» Exercise aim:
Repeat every row below word for word, from the first through the last.

» Data:
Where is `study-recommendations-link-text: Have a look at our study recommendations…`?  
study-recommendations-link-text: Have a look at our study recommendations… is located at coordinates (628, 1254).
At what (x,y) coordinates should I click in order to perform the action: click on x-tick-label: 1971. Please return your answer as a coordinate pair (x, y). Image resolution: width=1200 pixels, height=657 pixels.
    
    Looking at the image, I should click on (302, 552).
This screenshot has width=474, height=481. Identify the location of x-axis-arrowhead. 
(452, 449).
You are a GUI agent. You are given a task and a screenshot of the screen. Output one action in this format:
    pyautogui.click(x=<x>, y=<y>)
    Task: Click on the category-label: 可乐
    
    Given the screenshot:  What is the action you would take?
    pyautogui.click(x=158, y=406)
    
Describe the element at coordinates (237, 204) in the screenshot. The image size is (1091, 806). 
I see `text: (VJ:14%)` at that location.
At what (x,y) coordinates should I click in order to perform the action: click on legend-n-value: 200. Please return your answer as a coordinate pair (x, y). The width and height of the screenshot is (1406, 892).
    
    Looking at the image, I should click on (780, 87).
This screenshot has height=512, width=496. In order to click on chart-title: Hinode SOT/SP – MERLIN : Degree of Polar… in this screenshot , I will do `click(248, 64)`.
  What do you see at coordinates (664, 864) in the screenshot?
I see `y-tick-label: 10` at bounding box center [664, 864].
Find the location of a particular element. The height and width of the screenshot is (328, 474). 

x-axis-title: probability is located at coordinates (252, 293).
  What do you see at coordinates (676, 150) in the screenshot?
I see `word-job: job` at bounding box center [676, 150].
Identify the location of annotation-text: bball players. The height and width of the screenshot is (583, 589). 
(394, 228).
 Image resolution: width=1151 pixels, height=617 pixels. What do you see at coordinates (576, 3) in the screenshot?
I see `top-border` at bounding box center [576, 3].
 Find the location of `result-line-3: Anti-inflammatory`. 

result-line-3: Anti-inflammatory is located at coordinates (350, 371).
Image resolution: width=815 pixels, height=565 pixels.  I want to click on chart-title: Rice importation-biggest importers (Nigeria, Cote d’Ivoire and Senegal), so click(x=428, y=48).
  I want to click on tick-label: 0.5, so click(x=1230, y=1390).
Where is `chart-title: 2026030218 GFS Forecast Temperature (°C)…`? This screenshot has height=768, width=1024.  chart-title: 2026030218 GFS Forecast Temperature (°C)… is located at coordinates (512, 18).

» Answer to this problem:
Where is `study-recommendations-link-text: Have a look at our study recommendations…`?  
study-recommendations-link-text: Have a look at our study recommendations… is located at coordinates (628, 1254).
At what (x,y) coordinates should I click in order to perform the action: click on x-tick-label: 1971. Please return your answer as a coordinate pair (x, y). Image resolution: width=1200 pixels, height=657 pixels.
    
    Looking at the image, I should click on (302, 552).
This screenshot has width=474, height=481. Identify the location of x-axis-arrowhead. 
(452, 449).
You are a GUI agent. You are given a task and a screenshot of the screen. Output one action in this format:
    pyautogui.click(x=<x>, y=<y>)
    Task: Click on the category-label: 可乐
    
    Given the screenshot:  What is the action you would take?
    pyautogui.click(x=158, y=406)
    
Describe the element at coordinates (237, 204) in the screenshot. The image size is (1091, 806). 
I see `text: (VJ:14%)` at that location.
At what (x,y) coordinates should I click in order to perform the action: click on legend-n-value: 200. Please return your answer as a coordinate pair (x, y). The width and height of the screenshot is (1406, 892).
    
    Looking at the image, I should click on (780, 87).
This screenshot has height=512, width=496. In order to click on chart-title: Hinode SOT/SP – MERLIN : Degree of Polar… in this screenshot , I will do `click(248, 64)`.
  What do you see at coordinates (664, 864) in the screenshot?
I see `y-tick-label: 10` at bounding box center [664, 864].
Find the location of a particular element. The height and width of the screenshot is (328, 474). 

x-axis-title: probability is located at coordinates (252, 293).
  What do you see at coordinates (676, 150) in the screenshot?
I see `word-job: job` at bounding box center [676, 150].
Identify the location of annotation-text: bball players. The height and width of the screenshot is (583, 589). 
(394, 228).
 Image resolution: width=1151 pixels, height=617 pixels. What do you see at coordinates (576, 3) in the screenshot?
I see `top-border` at bounding box center [576, 3].
 Find the location of `result-line-3: Anti-inflammatory`. 

result-line-3: Anti-inflammatory is located at coordinates (350, 371).
Image resolution: width=815 pixels, height=565 pixels.  I want to click on chart-title: Rice importation-biggest importers (Nigeria, Cote d’Ivoire and Senegal), so click(x=428, y=48).
  I want to click on tick-label: 0.5, so click(x=1230, y=1390).
Where is `chart-title: 2026030218 GFS Forecast Temperature (°C)…`? This screenshot has height=768, width=1024.  chart-title: 2026030218 GFS Forecast Temperature (°C)… is located at coordinates (512, 18).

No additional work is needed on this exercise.